Work request: Only what runs from the line with "Open the 滤镜(I) filters menu" to the final line of the records below should be given again, word for word.

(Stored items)
-------

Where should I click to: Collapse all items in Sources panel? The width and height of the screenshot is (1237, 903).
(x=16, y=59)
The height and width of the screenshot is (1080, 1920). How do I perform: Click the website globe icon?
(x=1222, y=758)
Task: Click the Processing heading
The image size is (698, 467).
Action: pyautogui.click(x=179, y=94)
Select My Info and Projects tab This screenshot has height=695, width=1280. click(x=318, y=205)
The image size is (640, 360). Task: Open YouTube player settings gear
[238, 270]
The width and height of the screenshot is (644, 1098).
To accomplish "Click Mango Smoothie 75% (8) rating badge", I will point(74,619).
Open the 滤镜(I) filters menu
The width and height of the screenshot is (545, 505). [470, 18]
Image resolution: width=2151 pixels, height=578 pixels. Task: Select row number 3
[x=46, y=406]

-------

Written answer:
Open the 滤镜(I) filters menu
The width and height of the screenshot is (545, 505). [470, 18]
Image resolution: width=2151 pixels, height=578 pixels. Task: Select row number 3
[x=46, y=406]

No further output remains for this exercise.